_Problem details_:
Please set down exactly the lines from the one containing "The height and width of the screenshot is (812, 1506)." through the last line of the records below, both included, with no pictures.

_Input material_:
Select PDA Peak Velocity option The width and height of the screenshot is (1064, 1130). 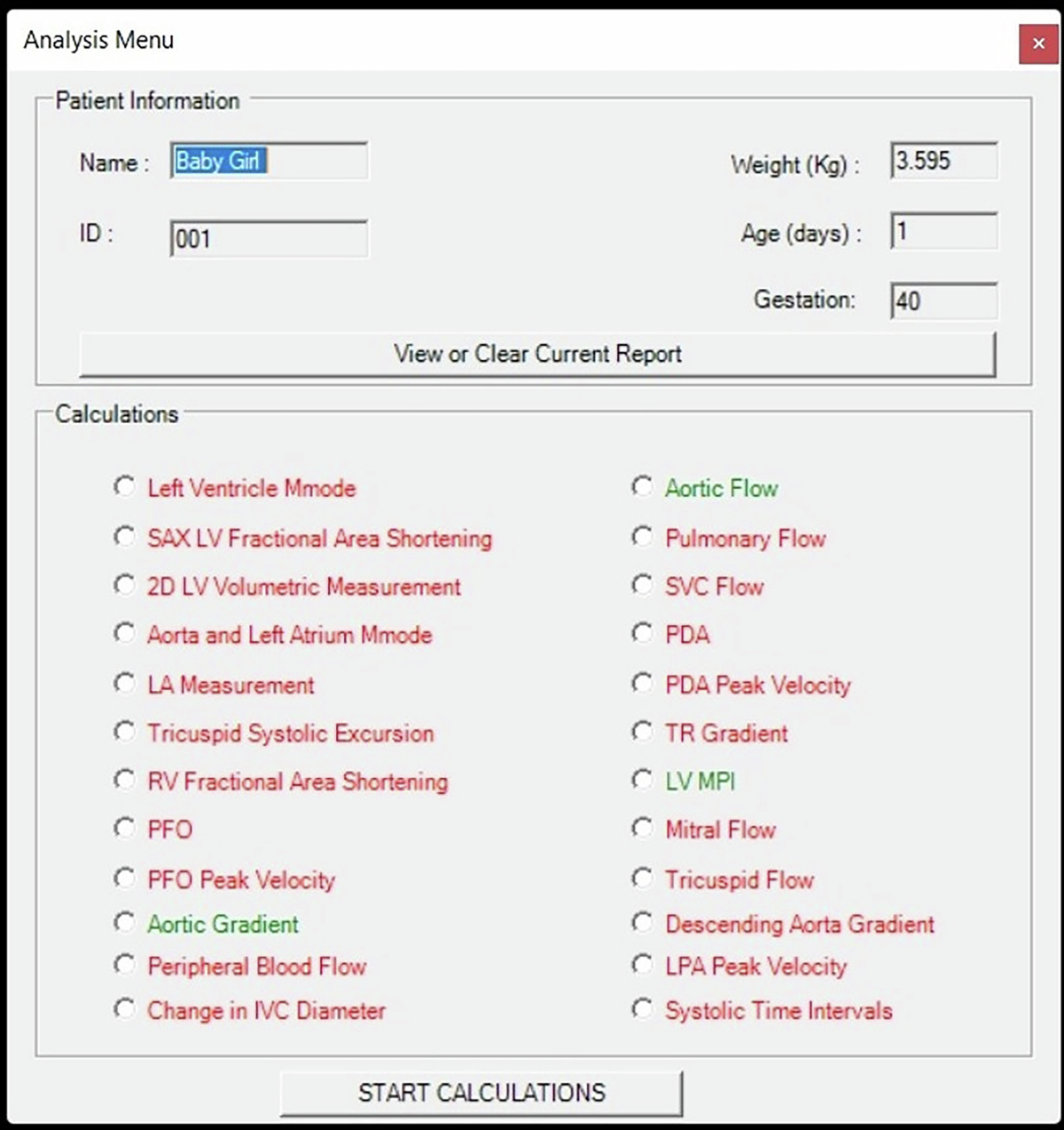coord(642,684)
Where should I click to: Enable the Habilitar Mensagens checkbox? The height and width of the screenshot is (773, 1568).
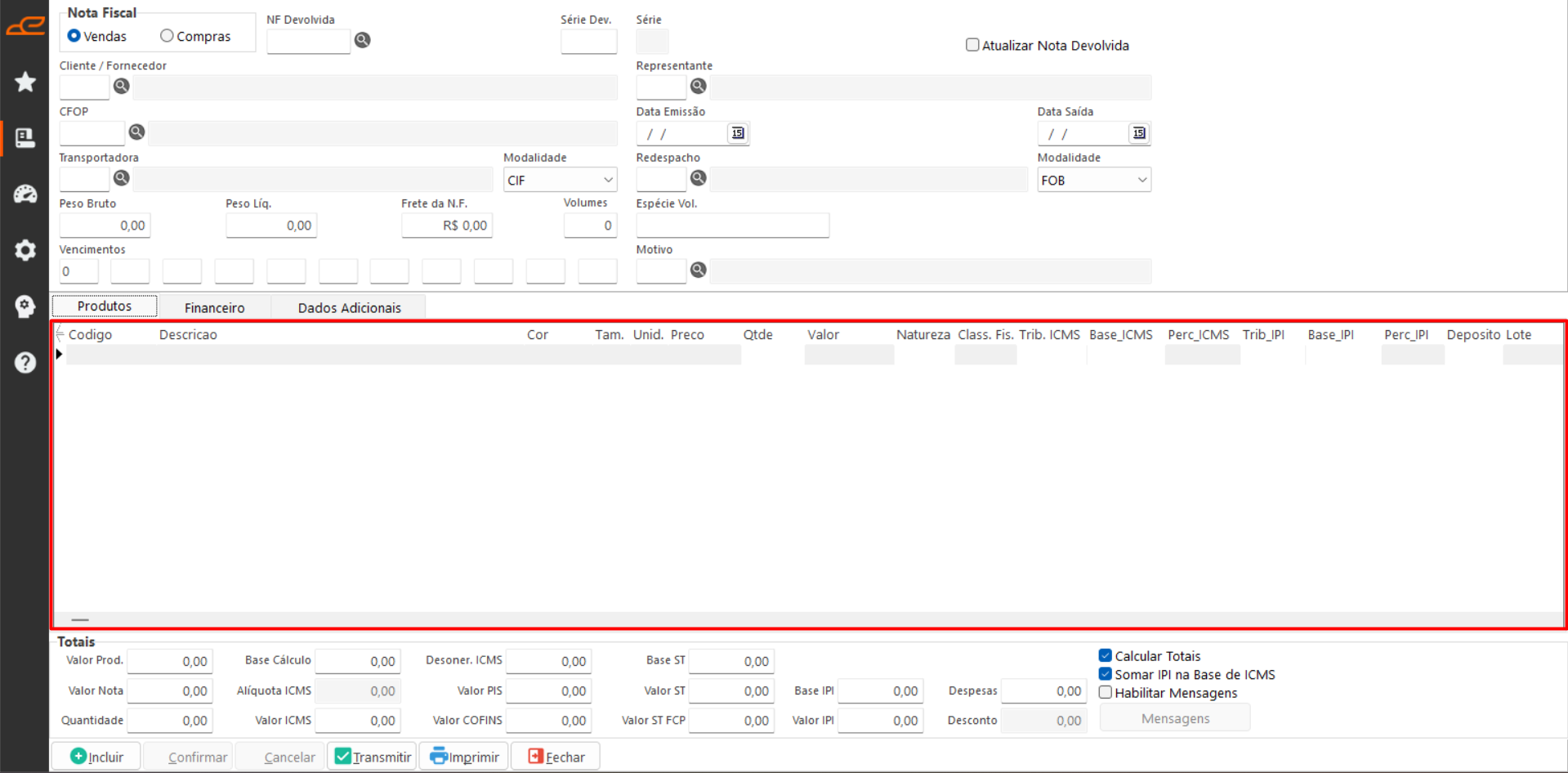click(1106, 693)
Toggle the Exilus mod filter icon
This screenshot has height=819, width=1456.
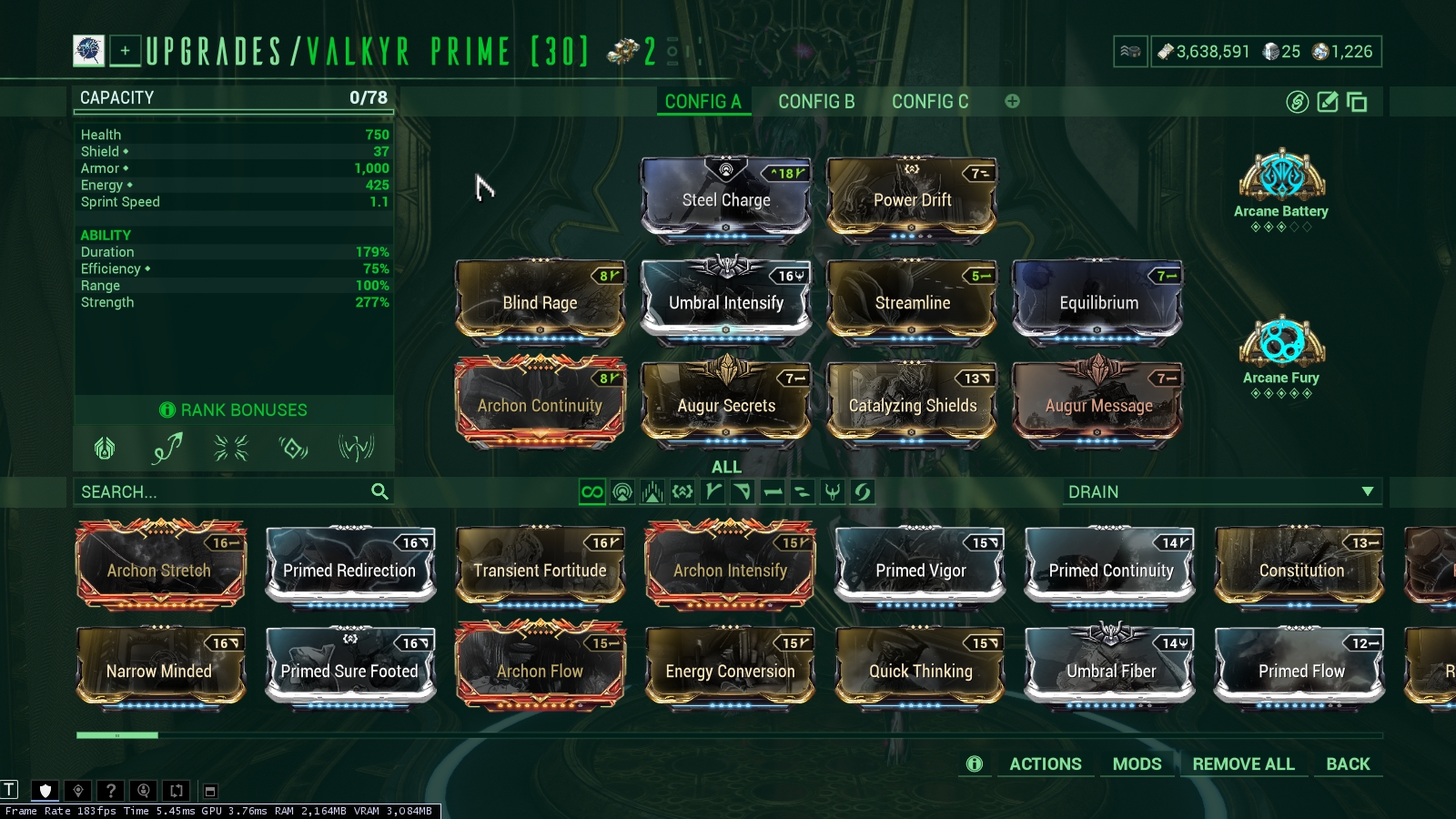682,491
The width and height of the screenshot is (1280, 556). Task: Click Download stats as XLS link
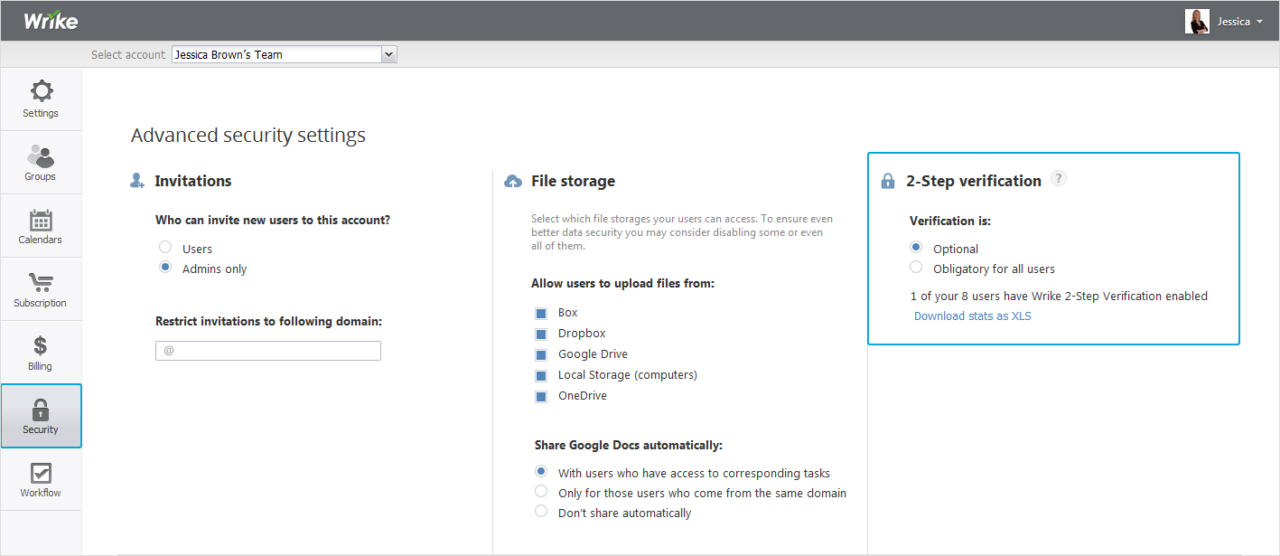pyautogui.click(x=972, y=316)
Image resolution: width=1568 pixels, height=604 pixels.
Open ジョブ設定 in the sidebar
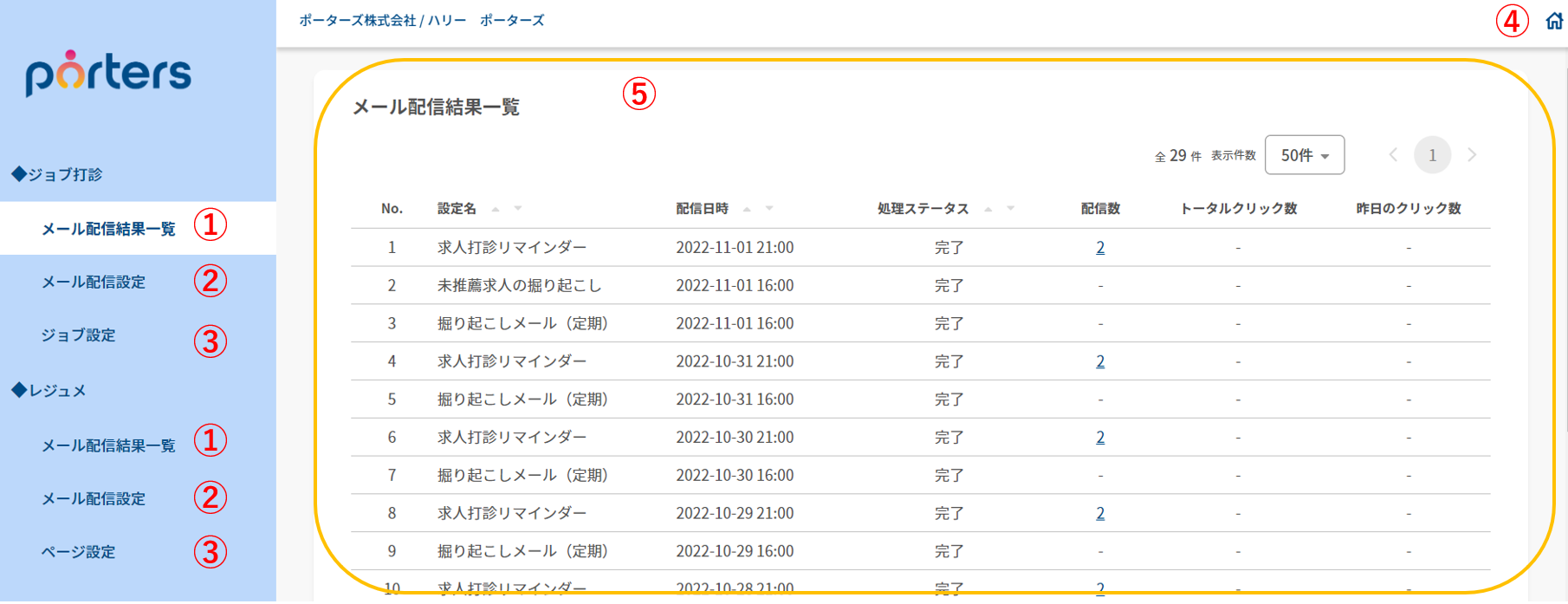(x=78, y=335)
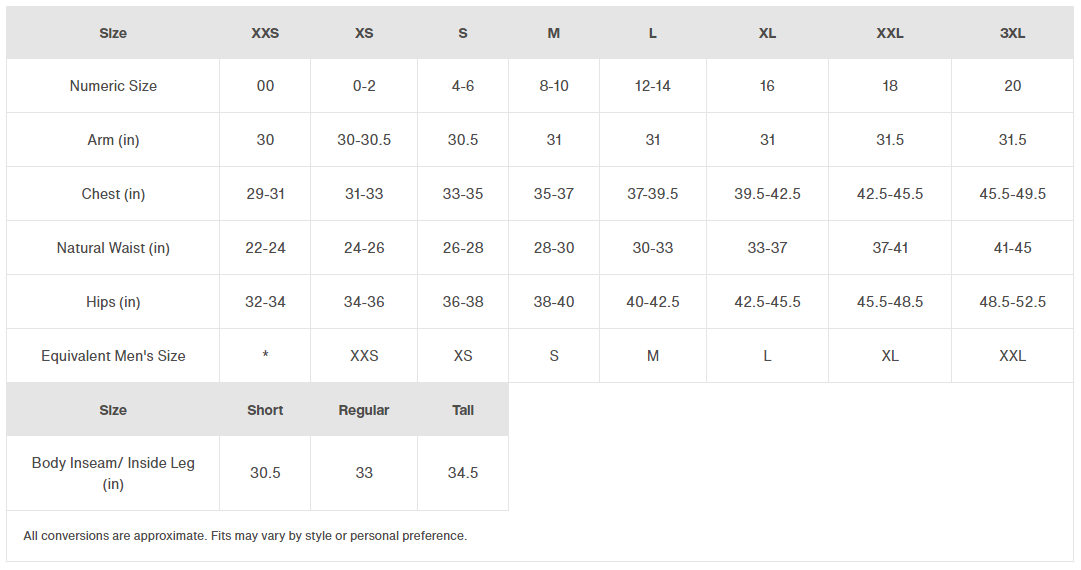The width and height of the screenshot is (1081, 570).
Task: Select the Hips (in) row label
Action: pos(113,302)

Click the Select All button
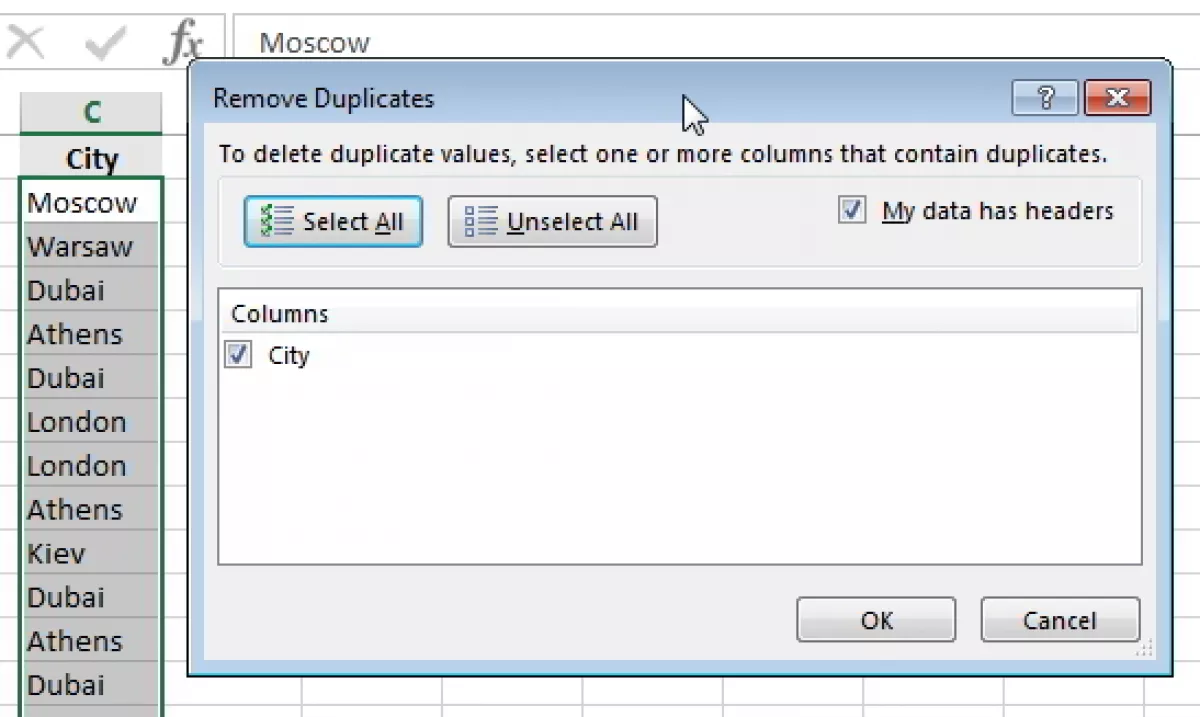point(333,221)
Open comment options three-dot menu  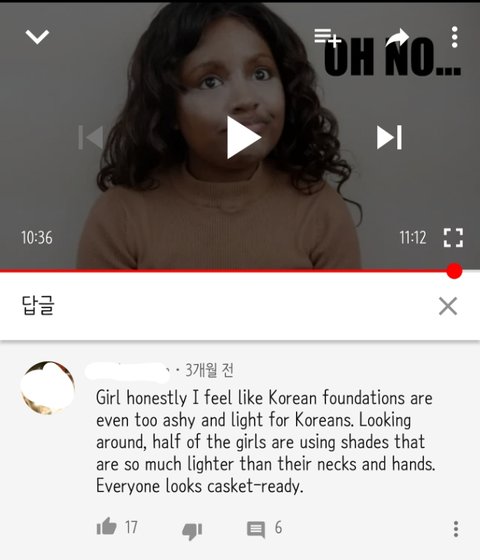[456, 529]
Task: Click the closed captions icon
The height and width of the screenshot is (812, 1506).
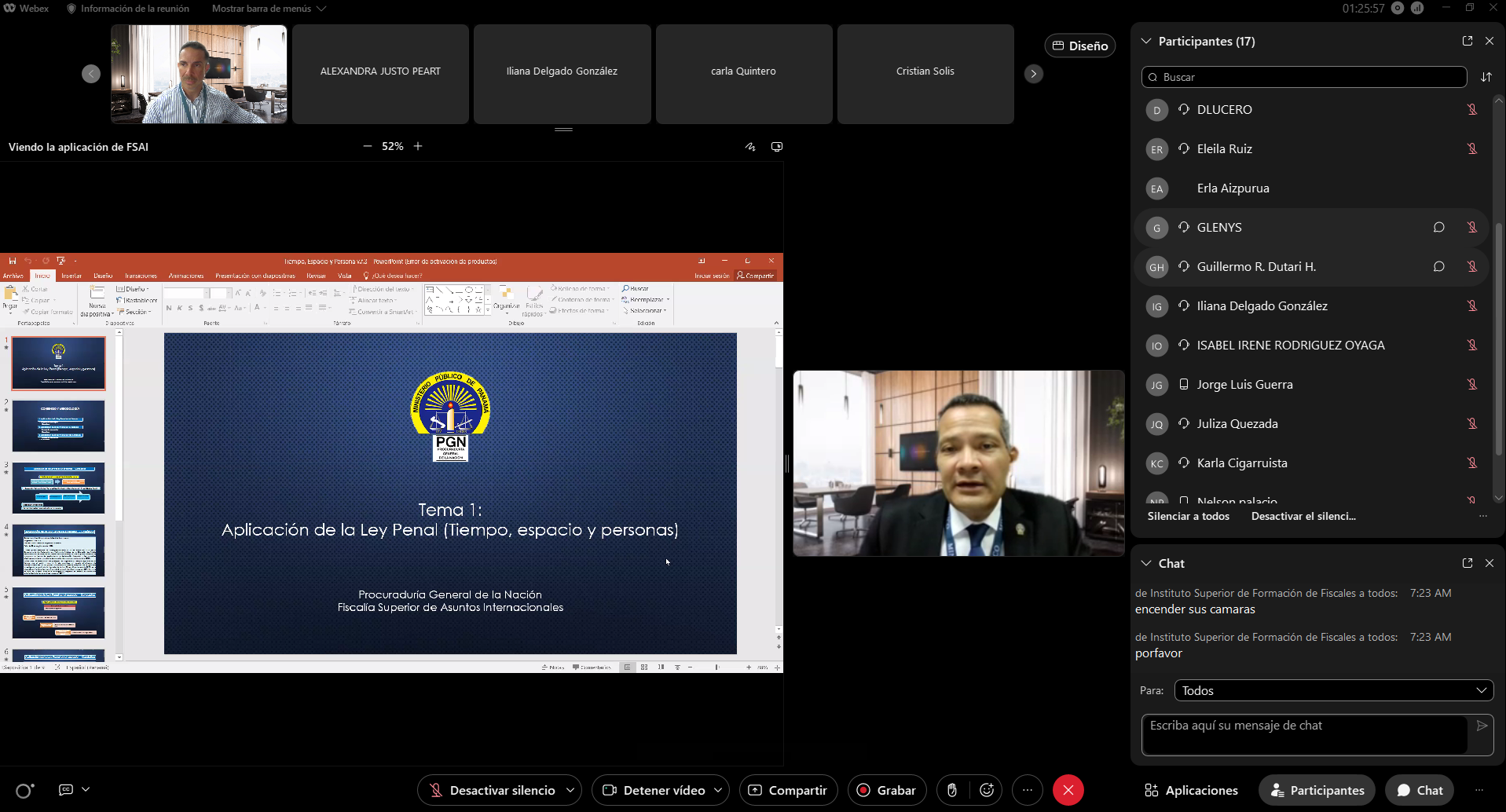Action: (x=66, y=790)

_Written solution_:
The height and width of the screenshot is (812, 1506).
Action: (x=66, y=790)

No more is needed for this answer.